Set down a word-for-word copy of the data below, limited to the lines from the first through the line with "Task: Select the Recovery settings icon".

===

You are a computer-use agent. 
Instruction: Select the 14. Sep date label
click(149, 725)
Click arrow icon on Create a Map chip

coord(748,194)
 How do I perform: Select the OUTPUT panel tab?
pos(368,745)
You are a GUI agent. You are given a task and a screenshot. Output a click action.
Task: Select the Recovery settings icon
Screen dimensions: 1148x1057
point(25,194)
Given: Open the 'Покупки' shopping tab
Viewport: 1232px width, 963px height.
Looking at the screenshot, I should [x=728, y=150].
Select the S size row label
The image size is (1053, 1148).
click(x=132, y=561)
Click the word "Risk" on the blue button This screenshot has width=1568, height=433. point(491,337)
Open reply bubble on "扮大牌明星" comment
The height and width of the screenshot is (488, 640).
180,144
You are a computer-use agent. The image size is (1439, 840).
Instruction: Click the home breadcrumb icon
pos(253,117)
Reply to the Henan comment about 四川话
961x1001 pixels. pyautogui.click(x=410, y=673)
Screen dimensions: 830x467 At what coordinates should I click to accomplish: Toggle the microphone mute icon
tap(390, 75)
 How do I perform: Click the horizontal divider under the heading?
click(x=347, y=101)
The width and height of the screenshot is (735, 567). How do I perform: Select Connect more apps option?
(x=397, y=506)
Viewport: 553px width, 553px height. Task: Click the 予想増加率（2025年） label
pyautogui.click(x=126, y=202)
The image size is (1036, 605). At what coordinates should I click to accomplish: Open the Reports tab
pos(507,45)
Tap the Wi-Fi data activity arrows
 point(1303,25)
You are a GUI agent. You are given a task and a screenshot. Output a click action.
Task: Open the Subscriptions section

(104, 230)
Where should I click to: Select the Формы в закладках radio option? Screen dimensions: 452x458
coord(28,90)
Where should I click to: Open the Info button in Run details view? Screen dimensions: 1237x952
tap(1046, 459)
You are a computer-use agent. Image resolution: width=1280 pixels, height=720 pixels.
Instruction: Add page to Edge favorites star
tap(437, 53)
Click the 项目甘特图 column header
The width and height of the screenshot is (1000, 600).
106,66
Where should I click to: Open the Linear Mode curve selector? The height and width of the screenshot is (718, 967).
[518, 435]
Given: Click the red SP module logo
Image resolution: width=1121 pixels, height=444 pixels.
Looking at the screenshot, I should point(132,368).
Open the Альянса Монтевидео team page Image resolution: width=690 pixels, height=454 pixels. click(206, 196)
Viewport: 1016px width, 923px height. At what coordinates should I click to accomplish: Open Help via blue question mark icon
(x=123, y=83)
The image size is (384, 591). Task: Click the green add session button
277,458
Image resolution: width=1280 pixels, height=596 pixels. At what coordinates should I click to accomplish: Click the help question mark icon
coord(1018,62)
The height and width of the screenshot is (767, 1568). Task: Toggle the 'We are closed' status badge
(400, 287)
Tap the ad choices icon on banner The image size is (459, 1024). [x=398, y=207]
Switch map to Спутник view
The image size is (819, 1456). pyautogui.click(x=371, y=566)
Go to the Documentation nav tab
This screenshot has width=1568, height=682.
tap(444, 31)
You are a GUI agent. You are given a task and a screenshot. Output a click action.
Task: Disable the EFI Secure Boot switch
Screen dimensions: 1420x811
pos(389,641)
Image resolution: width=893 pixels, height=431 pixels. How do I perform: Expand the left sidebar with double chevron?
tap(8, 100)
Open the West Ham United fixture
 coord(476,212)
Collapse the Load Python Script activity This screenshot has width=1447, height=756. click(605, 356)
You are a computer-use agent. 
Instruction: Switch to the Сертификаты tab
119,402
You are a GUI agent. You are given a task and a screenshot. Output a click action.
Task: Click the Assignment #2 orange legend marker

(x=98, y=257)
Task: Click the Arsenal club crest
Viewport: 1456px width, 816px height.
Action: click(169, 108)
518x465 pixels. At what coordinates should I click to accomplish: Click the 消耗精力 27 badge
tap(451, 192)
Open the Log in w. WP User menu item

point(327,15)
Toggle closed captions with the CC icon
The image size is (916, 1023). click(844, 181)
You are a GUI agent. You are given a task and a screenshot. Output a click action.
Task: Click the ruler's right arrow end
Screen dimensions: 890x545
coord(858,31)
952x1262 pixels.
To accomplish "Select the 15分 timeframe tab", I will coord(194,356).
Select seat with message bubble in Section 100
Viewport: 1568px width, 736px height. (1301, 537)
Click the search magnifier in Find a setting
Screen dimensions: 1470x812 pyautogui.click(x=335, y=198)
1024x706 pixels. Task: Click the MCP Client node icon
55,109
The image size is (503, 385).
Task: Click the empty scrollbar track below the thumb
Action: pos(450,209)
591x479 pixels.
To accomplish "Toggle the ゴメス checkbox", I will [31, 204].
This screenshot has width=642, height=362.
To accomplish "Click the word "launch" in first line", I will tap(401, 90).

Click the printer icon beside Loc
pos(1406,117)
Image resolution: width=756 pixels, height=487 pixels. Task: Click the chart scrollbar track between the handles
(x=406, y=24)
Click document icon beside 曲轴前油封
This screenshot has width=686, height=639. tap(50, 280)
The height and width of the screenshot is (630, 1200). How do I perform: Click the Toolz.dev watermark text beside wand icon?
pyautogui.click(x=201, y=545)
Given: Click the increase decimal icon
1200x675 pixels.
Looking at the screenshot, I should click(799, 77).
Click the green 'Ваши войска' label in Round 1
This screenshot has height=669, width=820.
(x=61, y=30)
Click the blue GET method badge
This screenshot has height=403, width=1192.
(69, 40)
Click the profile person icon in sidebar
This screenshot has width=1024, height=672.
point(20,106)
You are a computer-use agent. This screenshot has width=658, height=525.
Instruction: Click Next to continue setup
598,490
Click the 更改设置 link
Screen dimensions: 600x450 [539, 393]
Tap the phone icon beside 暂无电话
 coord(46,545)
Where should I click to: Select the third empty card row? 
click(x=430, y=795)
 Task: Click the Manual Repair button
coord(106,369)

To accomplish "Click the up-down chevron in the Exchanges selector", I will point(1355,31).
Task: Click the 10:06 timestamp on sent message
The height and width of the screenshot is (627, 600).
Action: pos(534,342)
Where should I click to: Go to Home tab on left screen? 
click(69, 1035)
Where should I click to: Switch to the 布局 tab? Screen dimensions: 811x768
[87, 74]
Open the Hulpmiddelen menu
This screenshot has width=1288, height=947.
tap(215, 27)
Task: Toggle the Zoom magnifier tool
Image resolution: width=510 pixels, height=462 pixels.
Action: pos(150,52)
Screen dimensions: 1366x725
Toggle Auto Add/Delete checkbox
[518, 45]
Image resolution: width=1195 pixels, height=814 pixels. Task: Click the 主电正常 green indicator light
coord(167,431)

===

### Solution
You are a computer-use agent. 
Instruction: Select the 14. Sep date label
click(149, 725)
Click arrow icon on Create a Map chip

coord(748,194)
 How do I perform: Select the OUTPUT panel tab?
pos(368,745)
You are a GUI agent. You are given a task and a screenshot. Output a click action.
Task: Select the Recovery settings icon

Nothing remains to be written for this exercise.